- **Problem requirements**
Transcribe exactly the lines below that begin at the line with "You are a GUI" and stop after the line with "Task: Enable the 全部启用 checkbox", leaving out every picture.

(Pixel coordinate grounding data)
--*--
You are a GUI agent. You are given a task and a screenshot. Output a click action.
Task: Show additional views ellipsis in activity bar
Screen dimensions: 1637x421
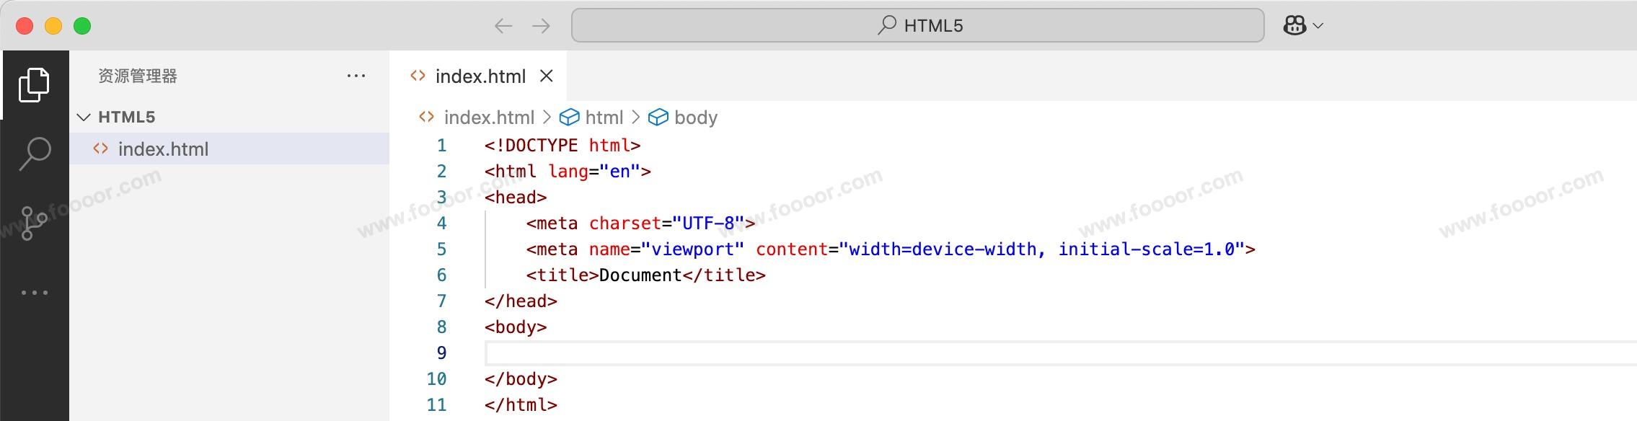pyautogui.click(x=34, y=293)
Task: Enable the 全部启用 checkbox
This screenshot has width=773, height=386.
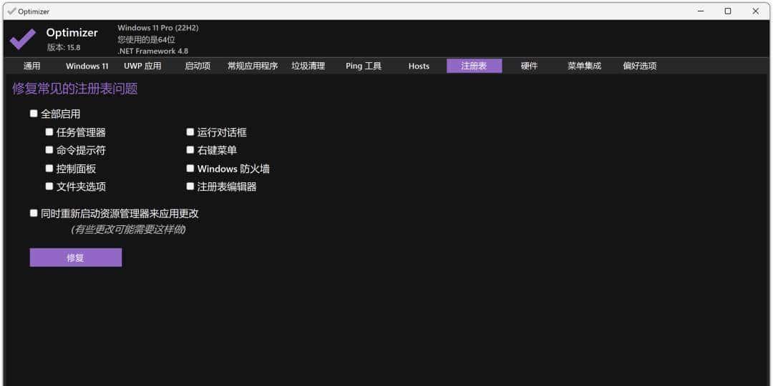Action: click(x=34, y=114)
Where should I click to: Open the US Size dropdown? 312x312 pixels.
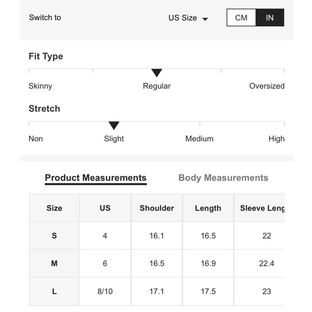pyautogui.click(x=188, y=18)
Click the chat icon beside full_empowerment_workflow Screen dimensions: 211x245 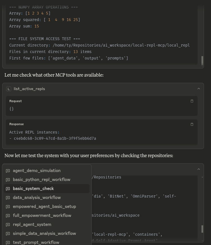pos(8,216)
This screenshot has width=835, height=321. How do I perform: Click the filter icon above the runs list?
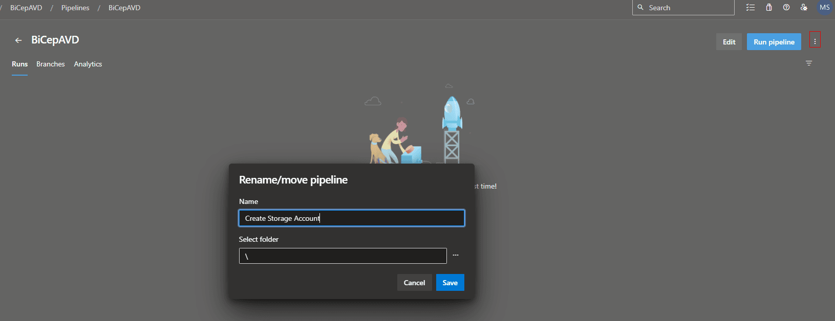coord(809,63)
--*--
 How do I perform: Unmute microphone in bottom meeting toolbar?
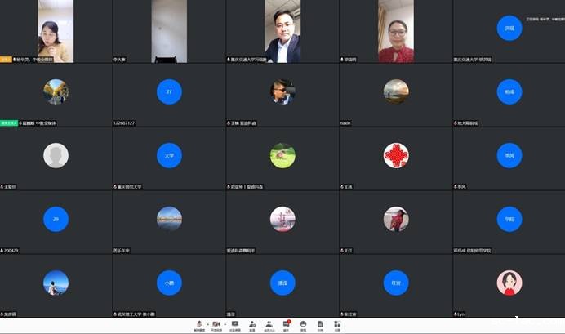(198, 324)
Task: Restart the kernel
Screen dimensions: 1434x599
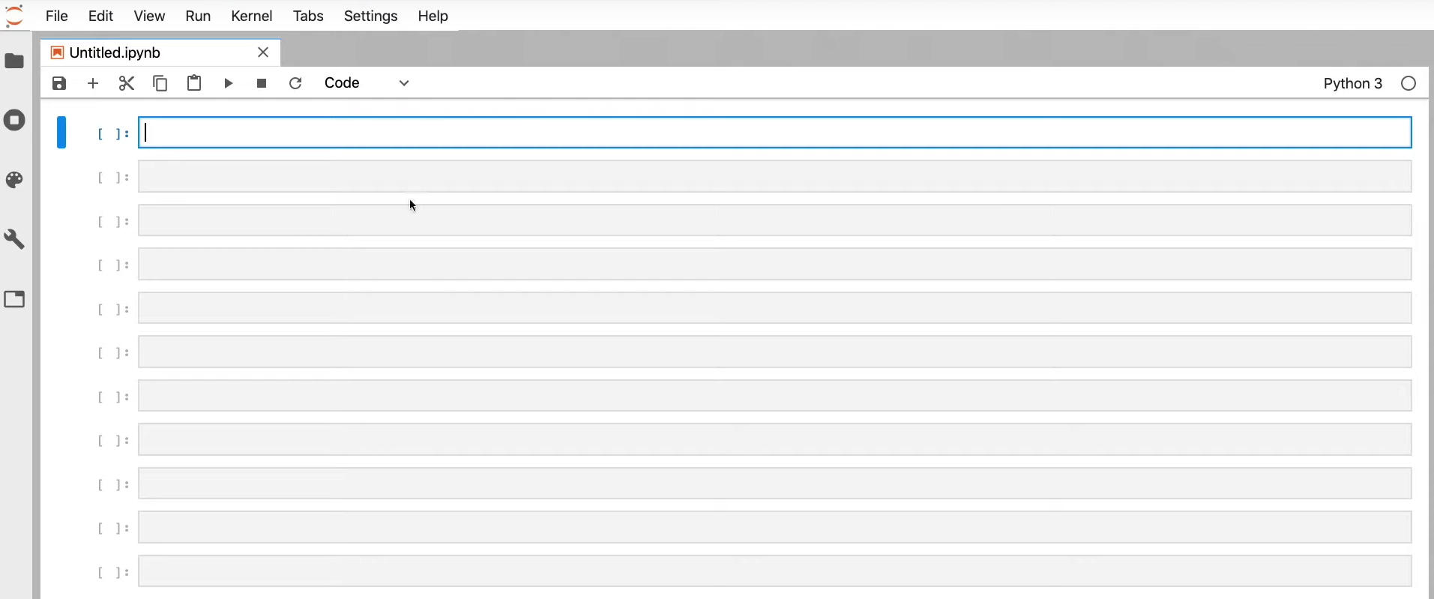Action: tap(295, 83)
--*--
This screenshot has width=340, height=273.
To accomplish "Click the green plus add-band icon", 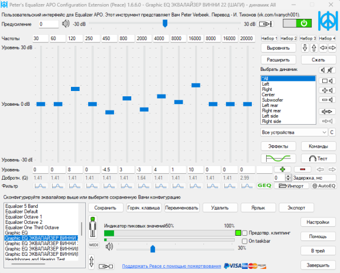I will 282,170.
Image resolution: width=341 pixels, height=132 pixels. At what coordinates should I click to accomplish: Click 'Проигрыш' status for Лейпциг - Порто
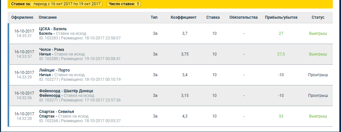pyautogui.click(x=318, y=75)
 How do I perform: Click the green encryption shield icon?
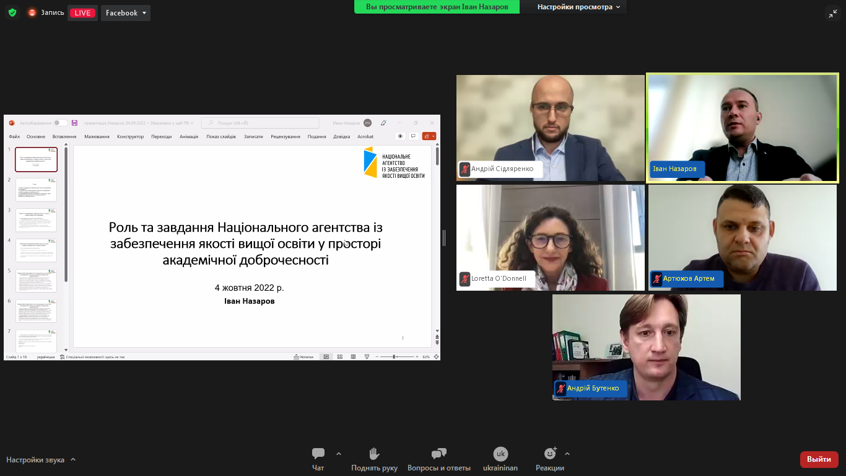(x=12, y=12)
--*--
- **Result**
You are a GUI agent. You are given a task and a screenshot. Output a click action.
Task: Show additional views ellipsis in activity bar
Screen dimensions: 1637x421
pyautogui.click(x=34, y=293)
Task: Enable the 全部启用 checkbox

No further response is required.